Joffe, who was then an executive at the cybersecurity firm Neustar, dug up the Trump-Alfa Bank evidence and provided it to Sussmann, who also represented Neustar at Perkins Coie. Joffe was considered a confidential human sources (CHS) by the FBI. The knowledge that Joffe was the original source of the Trump-Alfa evidence would have impacted how Gaynor approached the investigation, he said. For one, he would have been better able to evaluate the source’s credibility, which he would have found lacking given that Joffe went through Sussmann instead of coming to the bureau with the evidence directly. On a personal note, Gaynor said it diverted his time away from other important election infrastructure matters.

Gaynor’s testimony comes after Baker, the former FBI general counsel, testified that he would have treated Sussmann differently had he known that his longtime friend and former colleague was coming to him with the Trump-Alfa evidence on behalf of a client and not as a “good citizen,” as he initially believed. Baker said he likely would not have concealed Sussmann’s identity from his fellow agents had he known Sussmann was representing the Clinton campaign.

Defense attorney Michael Bosworth pressed Gaynor on apparent discrepancies in his testimony during cross-examination on Monday.

On what appeared to be a whiteboard, Bosworth enumerated each of the meetings Gaynor had with the government, in September and December 2020, February 2021, and then before the grand jury that indicted Sussmann last summer.

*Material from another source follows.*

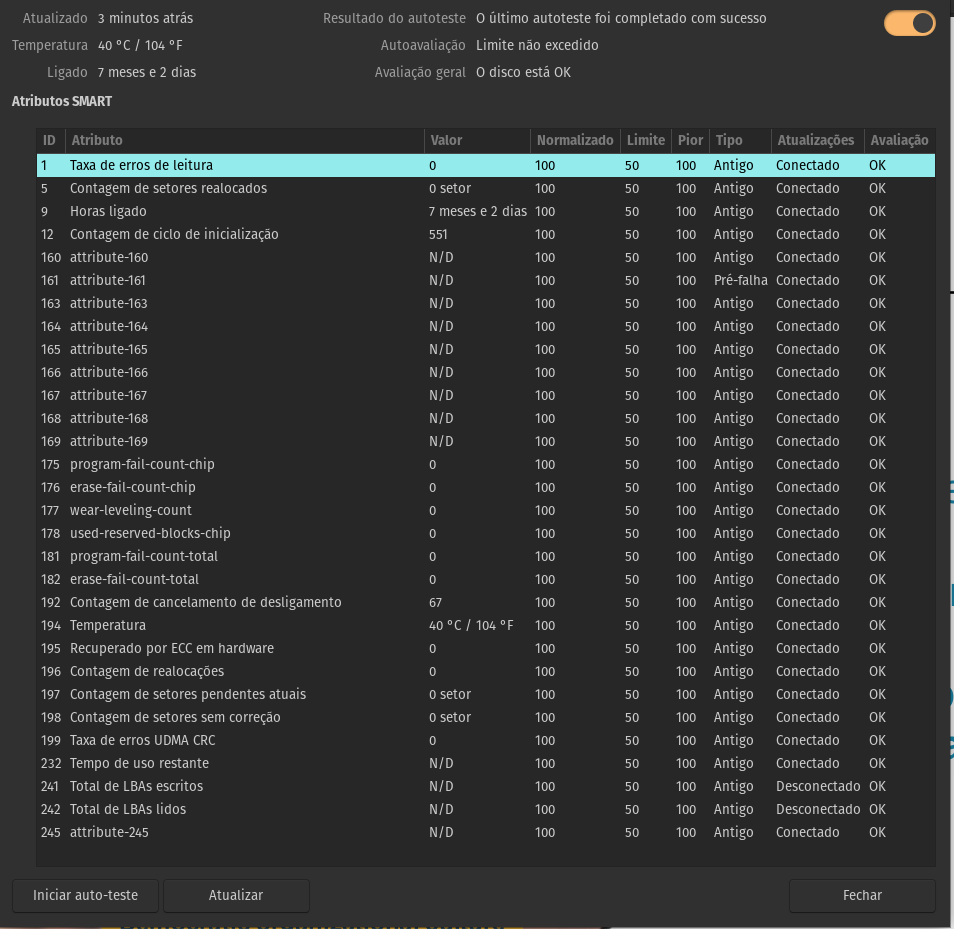Sort table by Valor column header
This screenshot has height=929, width=954.
coord(477,140)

Bosworth went through the notes taken during each of those meetings, and found that none included testimony that Gaynor’s understanding in 2016 was that Sussmann “had come representing himself,” an understanding Gaynor testified to on Monday. In one particularly tense exchange between the attorney and witness, Bosworth noted that Gaynor had five separate opportunities to describe his impression during his grand jury testimony, and pointed out that at one point Gaynor testified that the “extent of what I understood” was that Sussmann did work for the DNC.

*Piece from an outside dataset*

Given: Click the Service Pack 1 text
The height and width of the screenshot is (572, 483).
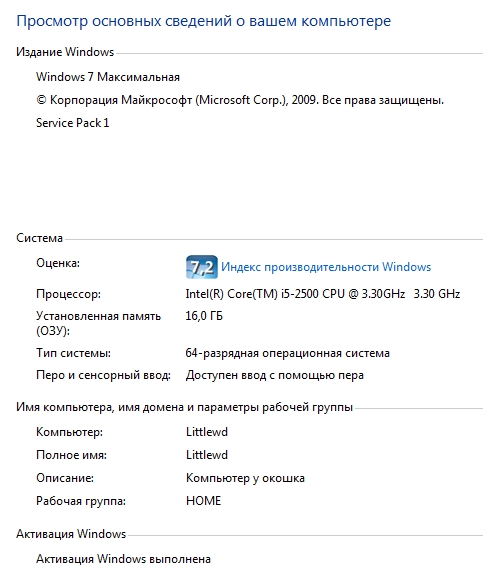Looking at the screenshot, I should [x=72, y=123].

It was not until May 13 of this year that notes from Gaynor’s meetings with the government reflected Gaynor’s professed impression that Sussmann was not working on behalf of the DNC when he came forward with the Trump-Alfa evidence. The witness openly admitted that he was never explicitly told whether Sussmann was working for the DNC.

In another instance, Bosworth seemed to imply that Gaynor had changed his testimony in order to please the prosecution, after he was informed by members of Durham’s team that he had gone from a witness-in—to-a-subject-of their investigation. Originally, Gaynor had testified that he withheld Sussmann’s identity from the Chicago team on his own, his status as a witness reinstated after a review of documents caused him to remember the close hold that tied his hands.

Also taking the witness stand on Monday was Allison Sands, the lead agent on the Alfa Bank case in Chicago, who told prosecutor Brittain Shaw that the conclusion of her investigation was that “there was no evidence that this covert communication channel [between the Trump Organization and Alfa Bank] existed.” Sands said that she would have done nothing different from a technical perspective had she known the actual source of the evidence. However, she was under the impression that the case had been referred to the FBI by the Department of Justice at the time, and said that she gave it extra “weight” as  result. “There was no opportunity” for a “sanity check,” on the claims being made, she explained.

The cross-examination, again performed by Bosworth, drilled down on the fact that Sussmann is not the one who told her that the case had been referred to the bureau by the DOJ, as well as Sands’s failure to interview David Dagon, a computer scientist who she was told wrote one of the white papers describing the data. Bosworth elicited from Sands that it would have been a “logical investigative step” to reach out to Dagon, but she believes she had been told to stay focused on the hard evidence.

He also had Sands detail her experience at the bureau prior to the Alfa Bank case; she had been an agent for only 3.5 months when she took the lead role on it.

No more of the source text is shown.